Liquidators were appointed to take over Blyvoor in August last year after a declining gold price and rising overheads forced it into provisional liquidation.
According to newspaper reports, two mining companies, DRDGold and Village Main Reef, both abdicated responsibility for the mine.
The workers were left jobless and the mine became a magnet for illegal miners or “zama zamas”.
It appears that this is not the first time the Bhanas have been party to a possible deal to buy Blyvoor.
In 2009, a deal between DRDGold and Aurora – in which Aurora would pay R376-million for a 60% stake – was cancelled.
According to a 2010 MiningMx news report, DRDGold chief executive Niel Pretorius said the deal was thwarted as a result of suspicion about the role of Aurora’s “advisers”, although Pretorius did not specifically name the Bhanas.
Goldrich took occupation of Blyvoor on December 6, about 10 days after the company swooped in and mysteriously secured power to the mine’s main asset, Shaft No 5, from Eskom, which was days away from shutting off the shaft’s electricity supply. Blyvoor is about R90-million in arrears with Eskom.
According to joint provisional liquidator Leigh Roering, Goldrich “saved the day” when it managed to keep Eskom from turning off the power. Roering said the power utility had threatened liquidators with a November 29 deadline.
“We have no idea how it did it. The main thing is to save the Shaft No 5 for employment purposes. It managed to secure power to the shaft, and that is how it got involved,” he said.
Joint provisional liquidators signed an interim and sale agreement with the company.

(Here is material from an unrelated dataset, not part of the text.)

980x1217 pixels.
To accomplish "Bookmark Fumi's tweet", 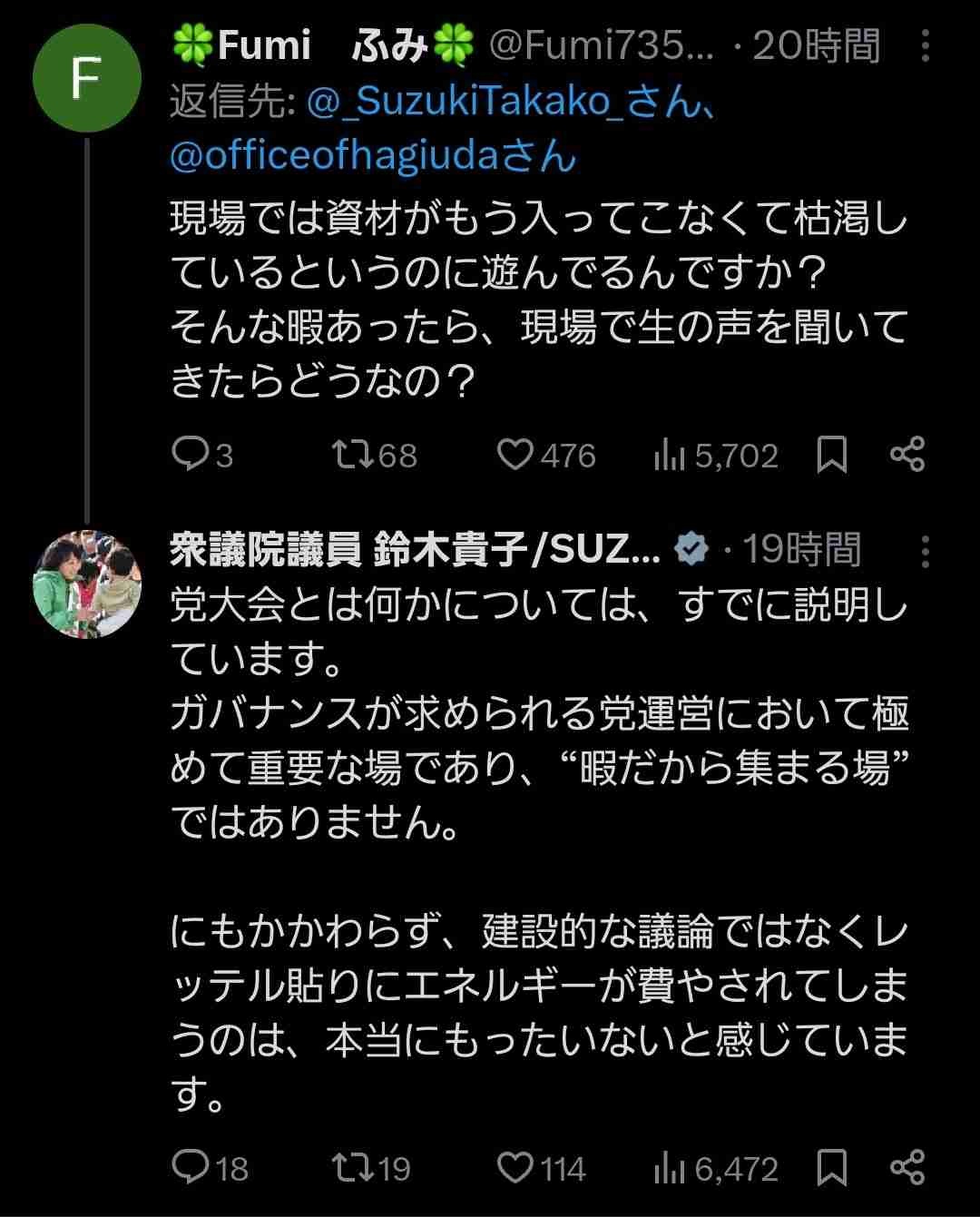I will (832, 455).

Ngubane denied that there was anything “sinister” about Eskom staying its hand.
Roering noted that Goldrich referred to “foreign funds that were going to be brought in” to help to pay off the instalments agreed upon between the parties. The total cost for the mine would have been about R70-million.
Ngubane said that funding for Goldrich was “from a private family trust in Holland”.

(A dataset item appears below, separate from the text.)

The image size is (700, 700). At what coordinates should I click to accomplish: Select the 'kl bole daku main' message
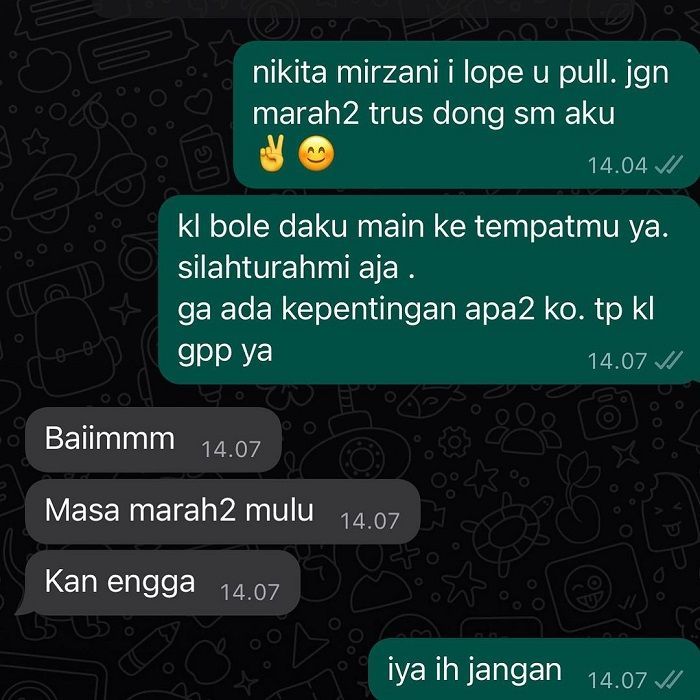pos(429,290)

“Goldrich is not a listed company. I don’t have to open up my chest. And the private equity firm from Holland will remain private as well,” he said.
Referring to the insolvency of Blyvoor mine following ownership issues between DRDGold and Village Main Reef, Ngubane said: “At Goldrich, we have a heart. We want to save 450 jobs.”
But it was the company’s alleged inability to fulfil its financial obligations that led to its eviction from the premises.
In claims that are reminiscent of the Aurora debacle, Roering said: “There was always a reason for why they couldn’t pay.
“They were waiting for funding, apparently from Dubai. But it never came.”
Ngubane denied the nonpayment, allegations and blamed the liquidators, “who have revoked our agreement and that is why we are taking them to court”.
Fazel Bhana and Swartz had not responded to questions by the time of going to print.